Posts Tagged 'rain forest'



Animal Update – August 17

Between our Baltimore and Washington, DC, venues, more than 17,500 animals representing 900 species call the National Aquarium home. There are constant changes, additions, and more going on behind the scenes that our guests may not notice during their visit. We want to share these fun updates with our community so we’re bringing them to you in our weekly Animal Update posts!

Check our blog every Friday to find out what’s going on… here’s what’s new this week!

New baby screaming piha!

We have a new baby screaming piha in our Upland Tropical Rain Forest exhibit!

Screaming piha chick

Our screaming piha chick is the first to be born in captivity in North America. After a month of patient waiting by our rain forest aviculturists and exhibit curators, the baby chick hatched at the end of July. Our staff is very excited to be able to share the news of this successful birth!

Very little is known about the biology of the screaming piha when it comes to reproduction, and we hope to learn and share with others in the community as much as we can about these Amazonian birds.

Laying eggs can be difficult for pihas due to their poor nest-building skills. They create tiny nests. Ornithologist (the branch of zoology that studies birds) Alexander Skutch once described a piha nest as being “the most meager arboreal nest that I had seen.” Our female’s nest was about 2 inches by 2 inches and was constructed of curling vines from around our habitat. To help support the structure of the nest, our staff added two additional branches. Soon the female began to sit on her nest and after a couple of days we had our first spotting of a light brown, perfectly camouflaged egg!

In the wild, camouflage is an essential part of the piha’s survival. As a single parent, the female piha often has to leave to gather food while the chick relies completely on camouflage to stay safe in the nest. Through this hatching, we’ve learned that piha chicks lay motionless with their wings at their side while the mother is gone. The chick doesn’t peep or beg (behaviors we traditionally associate with baby birds), so as to not give away its location to any predators.

Screaming piha chick camouflaging itself

In the last month, our baby piha chick has grown tremendously. Thanks to a great mom, the chick has had plenty to eat and is completely feathered. Our new family is currently under the observation of our staff and is not on display yet in our Rain Forest exhibit, but we can’t wait for you to meet our new addition!

Animal Update – August 17

Between our Baltimore and Washington, DC, venues, more than 17,500 animals representing 900 species call the National Aquarium home. There are constant changes, additions, and more going on behind the scenes that our guests may not notice during their visit. We want to share these fun updates with our community so we’re bringing them to you in our weekly Animal Update posts!

Check our blog every Friday to find out what’s going on… here’s what’s new this week!

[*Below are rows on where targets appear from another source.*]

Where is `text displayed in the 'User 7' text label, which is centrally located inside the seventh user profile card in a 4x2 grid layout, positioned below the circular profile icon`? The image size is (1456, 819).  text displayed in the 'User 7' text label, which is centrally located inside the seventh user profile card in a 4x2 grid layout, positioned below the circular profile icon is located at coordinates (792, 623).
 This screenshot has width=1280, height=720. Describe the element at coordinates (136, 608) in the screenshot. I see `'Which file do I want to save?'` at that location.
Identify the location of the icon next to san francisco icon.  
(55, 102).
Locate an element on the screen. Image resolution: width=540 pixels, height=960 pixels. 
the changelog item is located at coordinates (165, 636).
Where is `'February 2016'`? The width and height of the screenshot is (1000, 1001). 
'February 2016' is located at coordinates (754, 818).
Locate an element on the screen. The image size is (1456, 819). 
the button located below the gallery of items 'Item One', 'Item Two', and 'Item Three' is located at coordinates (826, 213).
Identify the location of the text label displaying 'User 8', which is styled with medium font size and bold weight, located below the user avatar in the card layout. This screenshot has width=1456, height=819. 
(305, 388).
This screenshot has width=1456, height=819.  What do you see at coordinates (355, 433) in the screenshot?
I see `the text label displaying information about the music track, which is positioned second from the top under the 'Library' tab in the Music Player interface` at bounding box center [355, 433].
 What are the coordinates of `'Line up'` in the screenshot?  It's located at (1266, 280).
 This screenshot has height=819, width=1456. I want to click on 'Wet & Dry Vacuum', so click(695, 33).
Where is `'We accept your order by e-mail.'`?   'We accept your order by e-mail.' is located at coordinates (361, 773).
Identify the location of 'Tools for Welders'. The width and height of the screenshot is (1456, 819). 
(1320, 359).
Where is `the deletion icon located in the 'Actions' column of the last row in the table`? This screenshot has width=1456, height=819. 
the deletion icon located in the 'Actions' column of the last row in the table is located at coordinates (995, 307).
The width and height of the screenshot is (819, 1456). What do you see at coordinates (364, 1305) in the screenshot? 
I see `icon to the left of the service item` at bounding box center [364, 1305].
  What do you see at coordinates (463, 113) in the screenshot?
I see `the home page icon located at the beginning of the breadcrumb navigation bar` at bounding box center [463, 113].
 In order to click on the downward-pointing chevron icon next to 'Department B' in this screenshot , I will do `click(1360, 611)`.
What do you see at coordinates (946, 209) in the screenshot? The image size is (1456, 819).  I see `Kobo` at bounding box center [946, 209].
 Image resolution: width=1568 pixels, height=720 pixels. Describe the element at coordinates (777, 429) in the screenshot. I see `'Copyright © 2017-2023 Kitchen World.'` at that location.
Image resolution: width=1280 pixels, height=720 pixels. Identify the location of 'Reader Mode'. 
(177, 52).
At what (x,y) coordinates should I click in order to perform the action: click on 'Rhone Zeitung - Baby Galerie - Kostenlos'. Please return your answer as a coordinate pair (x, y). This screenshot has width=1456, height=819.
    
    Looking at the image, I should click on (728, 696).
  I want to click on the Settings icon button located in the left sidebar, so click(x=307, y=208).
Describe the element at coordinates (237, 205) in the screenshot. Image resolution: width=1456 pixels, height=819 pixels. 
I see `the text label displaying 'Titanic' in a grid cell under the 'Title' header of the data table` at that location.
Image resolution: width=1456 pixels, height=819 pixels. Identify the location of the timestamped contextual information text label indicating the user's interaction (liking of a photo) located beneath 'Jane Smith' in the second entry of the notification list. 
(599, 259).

Grosbeak back in the Rain Forest

We’ve reintroduced our male grosbeak to our Upland Tropical Rain Forest exhibit this week. He has joined our female and guests can now see them flying throughout the forest!

Our grosbeaks are hard to miss with their beautiful yellow coloring.

Be sure to check back every Friday to find out what’s happening!

Awesome adventures in Costa Rica!

From Laura Bankey, Director of Conservation

Checking in from beautiful Costa Rica! The Costa Rican Tourism Board have been wonderful hosts and have planned some pretty amazing excursions for our group, winners of the Get Going Costa Rica sweepstakes and representatives from National Aquarium and the Greater Los Angeles Zoo.

Our adventure started off with a trip to one of the central valley’s active volcanos. The Irazu volcano is more than 11,000 feet above sea level. We drove through some of Costa Rica’s richest agricultural lands with fields full of onions, potatoes, and mustard. On the way to the top, we passed through a cloud forest, home to a large variety of plants and animals especially adapted to the high altitude and high humidity. Once at the top, it was just a short hike to the active crater. Spectacular!!

We were standing on the rim, and could see the bright-green rainwater collected by the crater more than 1,000 feet down. The landscape is gray for as far as your eyes can see. The volcanic ash has covered just about everything in sight. The last time the volcano erupted was 1994, and some of the vegetation is just coming back. It’s a stark reminder of how our world is constantly changing.

Much of our afternoon was spent traveling down to the South Pacific coast to position us for a wonderful day spent at Corvocado National Park. The most popular way to get to the park is by boat. Our boat met us at our hotel in Sierpe on Tuesday morning. We traveled down the Sierpe River through acres and acres of mangrove forests. What a sight! Once we hit the mouth of the river, we headed out into the ocean along the coast of the Osa Peninsula toward the park headquarters.

Our main activity at the park was a three-hour hike through the rain forest. What an adventure!  We weren’t more than 50 feet inside the rain forest when we saw trogans, white-faced coati, a three-toed sloth, and howler monkeys.

As we traveled deeper and deeper, we saw frogs, tarantulas, and macaws.  It was awesome to discover just how closely the National Aquarium’s Upland Tropical Rain Forest compares to the real thing! During the boat trip back to Sierpe we also saw monkeys, a boa, and a humpback whale.

All in all, a very good day for wildlife viewing!